Модест КОЛЕРОВ. Тут однозначного ответа нет. Очевидно, что втягиваться в прямое открытое противоборство с самой мощной державой мира мы себе позволить не можем. Это самоубийство. Но и «забыть» Украину тоже не можем. Этот фактор чем дальше, тем сильнее будет нас подпирать рогатиной в бок. Поэтому нужна очень выверенная и взвешенная политика игры на противоречиях, которые есть как в отношениях Украины и США, так и внутри самой Украины. К счастью, наш враг не скрывается — он циничен, открыт и даже не даёт себе труда быть особенно умным. Он открыто провозглашает роль и место Украины в своей геополитической игре – «энский» армейский корпус, который будет брошен против России в удобном для того случае. Расходный материал! Несмотря на нынешнее противостояние с Москвой, в украинской элите достаточно людей, которым совершенно не хочется быть ни пушечным мясом для США, ни тараном, ни даже колонией. И они отлично понимают, что «одноразовая» роль расходного корпуса против России — это крест на всех политических и исторических амбициях Украины. Зависимая, управляемая извне колония — это совсем не то, о чём мечтают архитекторы «Большой Украины». Нет и на самой Украине консенсуса по отношению к России. Не упоротым «самостийностью», трезвым политикам очевидно, что ни США, ни Запад — объективно не заинтересованы в экономическом укреплении Украины, а её эффективное развитие без тесных связей с Россией — сказки для детей. Нам нужно строить свою политику на этих противоречиях и не дать разгореться открытому военному конфликту.

- _Предоставленные данные_:
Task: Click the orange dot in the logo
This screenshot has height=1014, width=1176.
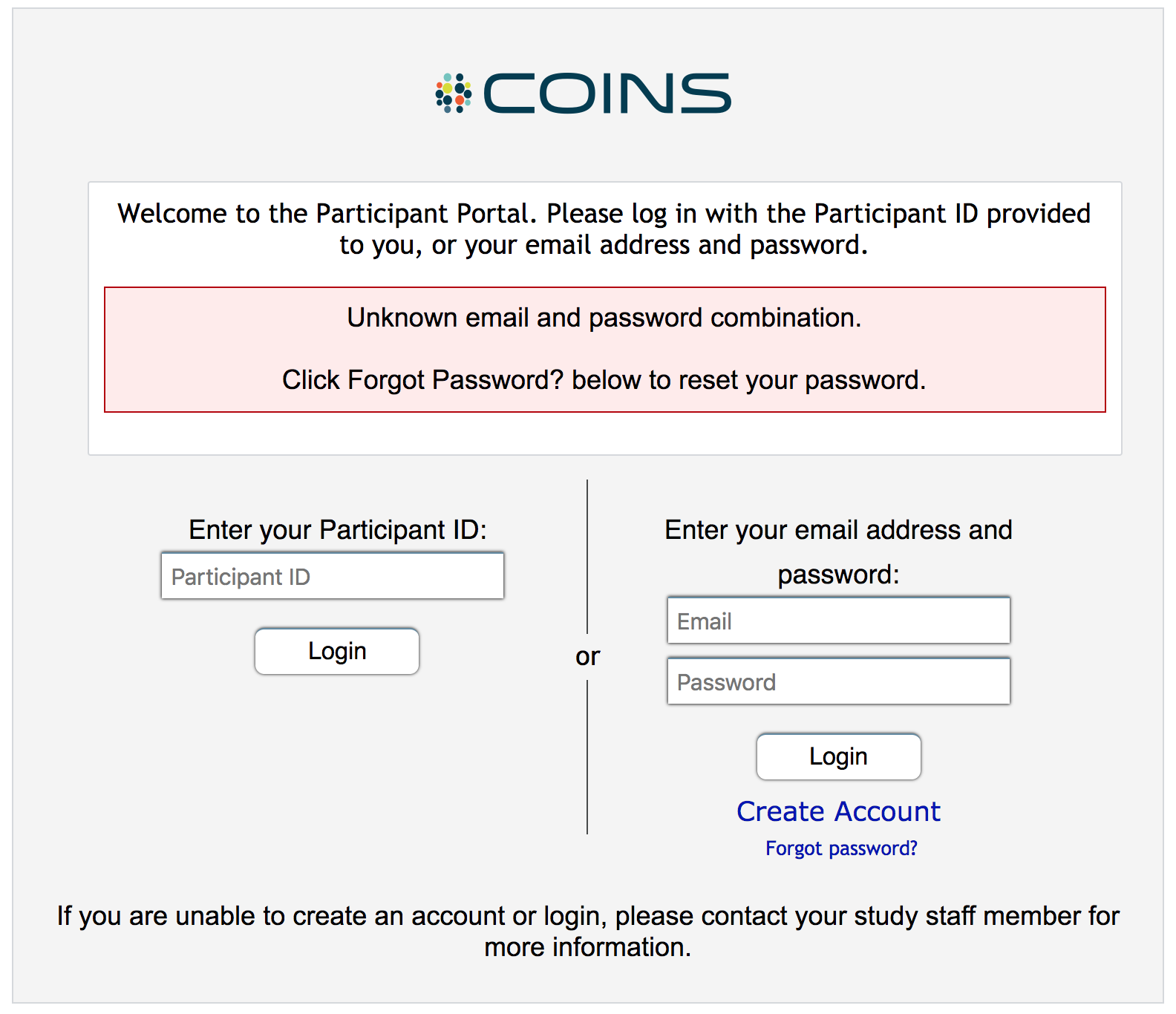Action: click(x=460, y=100)
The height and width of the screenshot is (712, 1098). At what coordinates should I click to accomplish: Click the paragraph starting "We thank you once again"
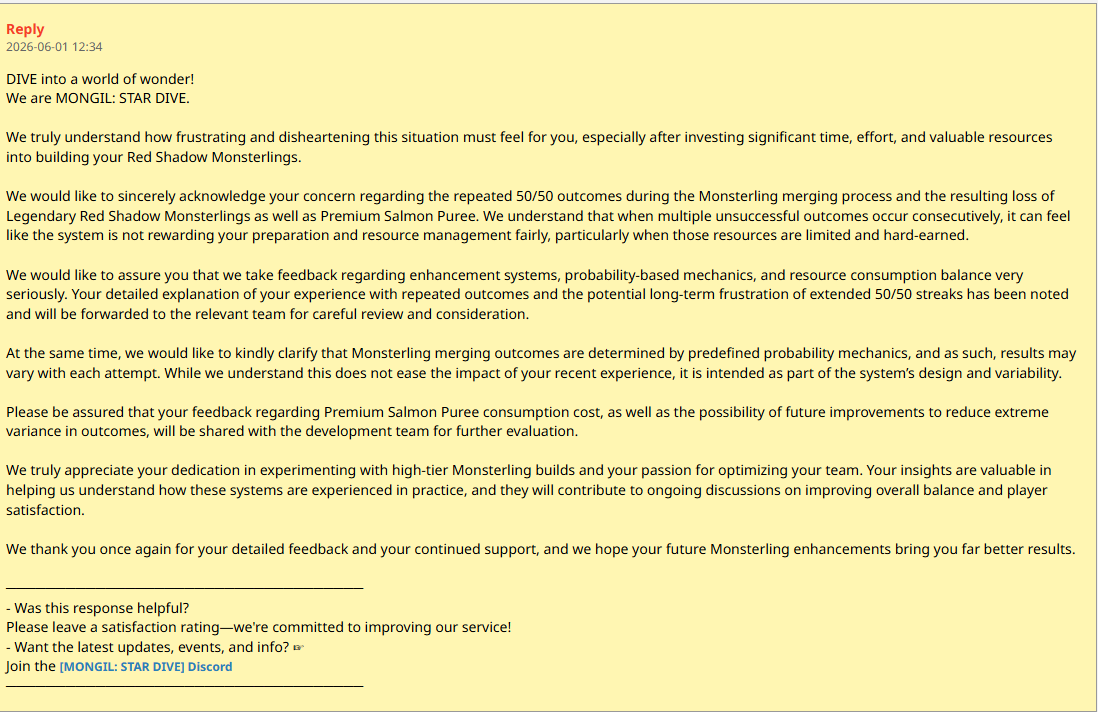(541, 549)
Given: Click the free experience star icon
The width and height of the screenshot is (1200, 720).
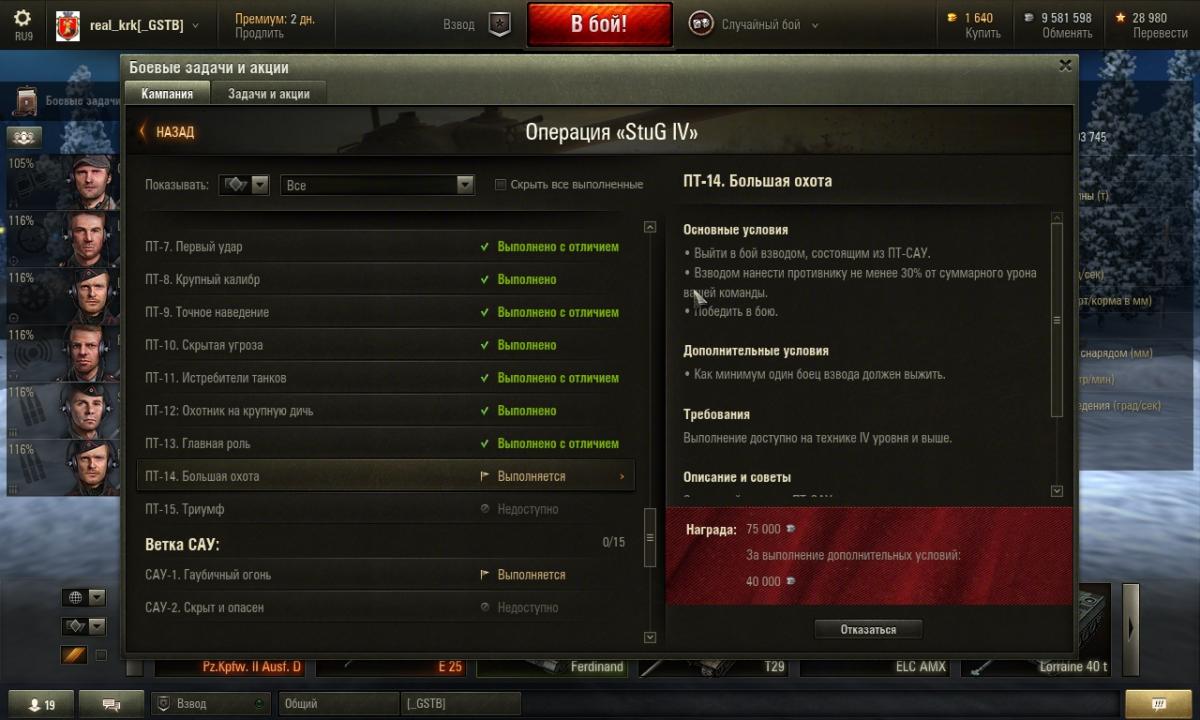Looking at the screenshot, I should click(x=1121, y=17).
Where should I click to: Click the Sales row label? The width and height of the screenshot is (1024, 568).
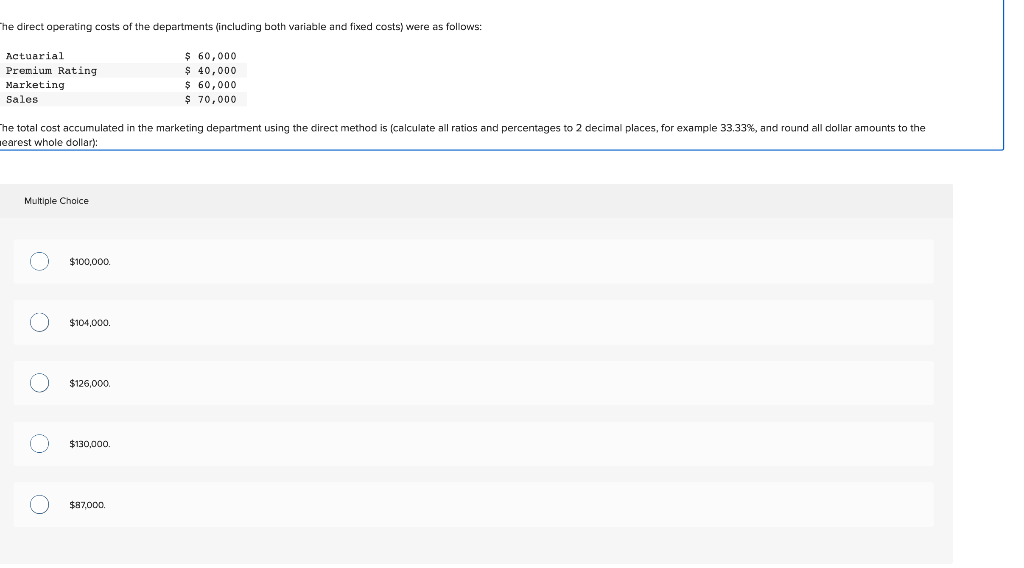pos(22,99)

- _Список заданий_:
1) Чем, по словам Модеста Колерова в исходном тексте, стало бы втягивание в прямое открытое противоборство с самой мощной державой мира?
2) Назовите все роли, которыми, согласно исходному тексту, многим людям в украинской элите совершенно не хочется быть.
3) Продолжите исходный текст о политике России в отношении Украины, начав сразу после его последнего предложения.

- _Ответы по пунктам_:
1) Самоубийством.

2) Пушечное мясо для США, таран, колония.

3)
Владислав ШУРЫГИН. Соглашусь. Несмотря на то, что сегодня националистической элитой, пришедшей к власти в феврале 2014 года, проводится ускоренная «украинизация» территорий и оголтелая нацистская обработка населения, Украина так и не сложилась в единое унитарное государство. Сегодня это — всё та же агломерация разных земель, что и в советское время. В границах Украины собрано пять разных идеологий, пять разных территорий, пять разных этносов, которые даже не говорят на одном языке. Есть Галичина — «западенщина», страшно изувеченная ХХ веком человеческая общность, протёртая между Польшей, Румынией, Австро-Венгрией, Россией — там живут носители наиболее радикального национализма, фактически нацизма, ненавидящие всех «неукраинцев» вокруг.

С другой стороны, есть Правобережная Украина — та, которую было бы правильно назвать «Гетманщиной». Она готова бесконечно менять гетманов и лавировать между Востоком и Западом. Она, безусловно, исповедует «самостийность и нэзалэжность» — но уже умеренно, тяготея к терпимости, к союзам.

Есть левобережная Украина, которая традиционно тяготеет к России, исторически во многом с ней связана, выступает за братский союз с нашей страной.

Отдельно стоит Новороссия, которая была вообще искусственно прирезана к Украине и никогда ранее не входила в её состав.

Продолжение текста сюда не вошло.